车越往东开,窗外的景色越荒疏,过了天河,大片大片的菜地和农田铺展开来,偶尔有几间低矮的厂房突兀地立著。
路开始颠簸,尘土从车窗缝隙里钻进来,车里的人渐渐少了,最后只剩下几个挑着担子的农民。
司机从后视镜里看她:“妹丁,去开发区啊?到底了哦。”
她下车的地方,周围一片寂静,眼前是一条正在铺路基的土路,压路机轰隆隆地来回碾压。
更远的地方,有几栋孤零零的标准厂房框架立在那里,她踩在松软的黄土上,脚陷下去半寸。
这和她想象中的开发区相去甚远,没有烟囱,没有工歌,只有风的呼啸和远处偶尔传来的开山放炮的闷响。
“同志,你找哪个?”
一个声音从背后传来,陆佳佳回头,看见一个戴着草帽、裤腿卷得老高的中年男人,正从一辆吉普车上跳下来。
“我我想看看厂房。”
那男人笑了,露出一口白牙:“看厂房?这一片都是厂房!”
他指著远处那几栋骨架:“那是港前工业区,刚打的第一根桩,你要什么厂?要多大地方?”
陆佳佳说明来意,男人名叫老陈,是开发区筹建办的工作人员,听说她是海南来的,而且是自己出来跑厂址,眼睛亮了一下:“海南的啊,稀罕啊!”
他招呼陆佳佳上吉普车:“走,我带你转转,这里你靠两条腿,走到天黑也走不完。”
吉普车在临时便道上颠簸,老陈指著窗外:“你看这边,规划的是轻工小区,专门放你们这种日化、食品的,那边,吹沙填出来的,以后是集装箱码头。

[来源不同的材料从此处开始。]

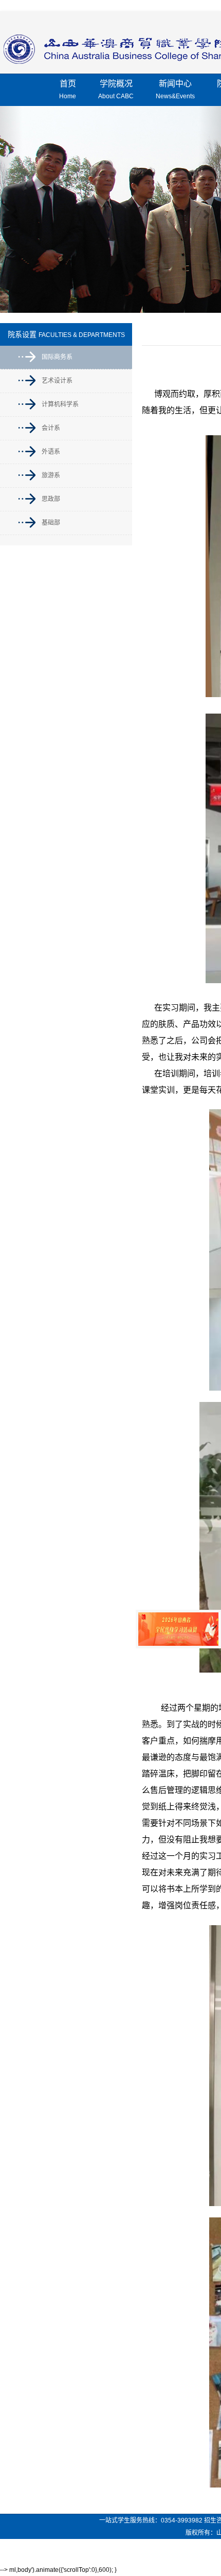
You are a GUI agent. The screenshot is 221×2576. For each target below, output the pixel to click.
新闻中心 (175, 89)
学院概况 (116, 89)
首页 (67, 89)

”
陆佳佳看到,巨大的管道像长龙一样卧在滩涂上,正往江里吐著泥浆,一片新陆地就这样一寸一寸地从水里长出来,这场景让她震撼,这是一种近乎野蛮的、向天地要地盘的劲头。
“这边的地怎么卖?”她问。
“不是卖,是合资或者合作。”老陈说得很实在。
“你带项目来,带技术来,地折价入股,或者你自己盖厂房,租给你,但有一条,污染重的不要,耗能大的不要。”

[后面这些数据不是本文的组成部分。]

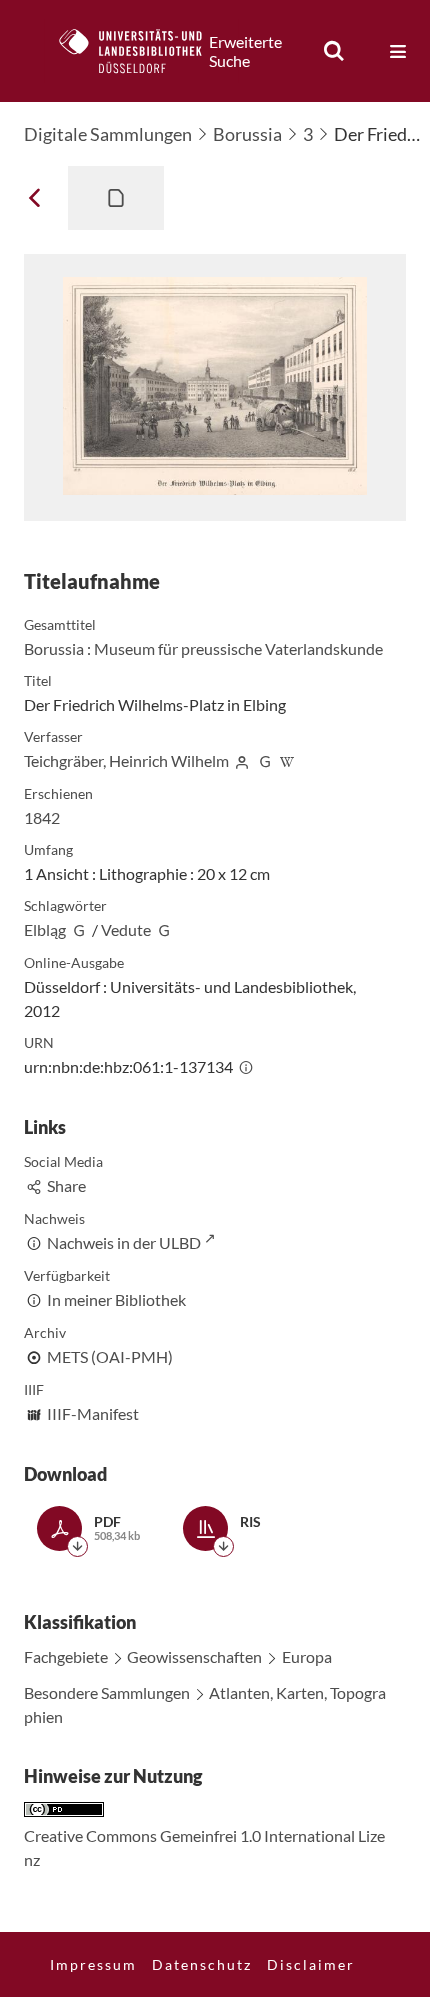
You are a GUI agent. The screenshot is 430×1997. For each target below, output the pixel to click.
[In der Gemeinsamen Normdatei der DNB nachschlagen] (265, 760)
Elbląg (45, 929)
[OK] (334, 51)
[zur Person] (242, 760)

车在一栋已经封顶的厂房前停下,那是一栋四层的楼房,水磨石地面,大玻璃窗,采光极好。
陆佳佳走进去,空荡荡的楼里回响着她的脚步声,她摸著光滑的墙壁,心里盘算著一层做食堂,二层做乳化车间和灌装,三层包装,四层仓库和办公。
还有上下水怎么走,供电够不够?这些问题是基建科的事,但现在,全压在她一个人肩上。
“这厂房多少钱一平?”
老陈报了个数,陆佳佳心里快速折算,比她在老家贵了很多,但老家因为是本家人,所以一切都很顺利。
而且这里紧挨着新修的公路,往西去广州市区,往东去深圳香港,交通会越来越便利。
可她又犹豫了,周围什么都没有,最近的村子在几里地外,工人从哪招?技术员谁给培训?食堂、宿舍、甚至买个螺丝钉,都得自己从头置办。
在北方,哪怕厂子再破,周围有配套的机修厂、有成熟的工人社区,而这里,只有黄土和荒草。
“是不是觉得这里偏?”老陈看出她的心思,点了支烟。
“三个月前,这里还是蕉林,比现在还荒,但你看那边。”他指著远处正在施工的脚手架。
“那是宝日洁的地盘,美国人选的,他们不嫌偏,我们中国人倒嫌偏?”
陆佳佳一怔:“宝日洁?”
“对啊,上个月刚奠基,做洗发水的,全国头一家中外合资的大日化。”老陈吐口烟。
“他们能来,就是看中这儿是出海口,是未来的港贸易中心,妹丁,看厂址不是看现在有什么,是看以后会有什么。”
那天下午,陆佳佳又跟着老陈跑了两个地方,一个是花员村,那里已经有绢麻厂、化工厂,生活区成熟,但都是老国企的底子,挤不进去。
另一个是郊区一个乡镇企业改的厂房,便宜,但周围全是农田,路况更差,天黑透时,她才回到招待所,腿像灌了铅。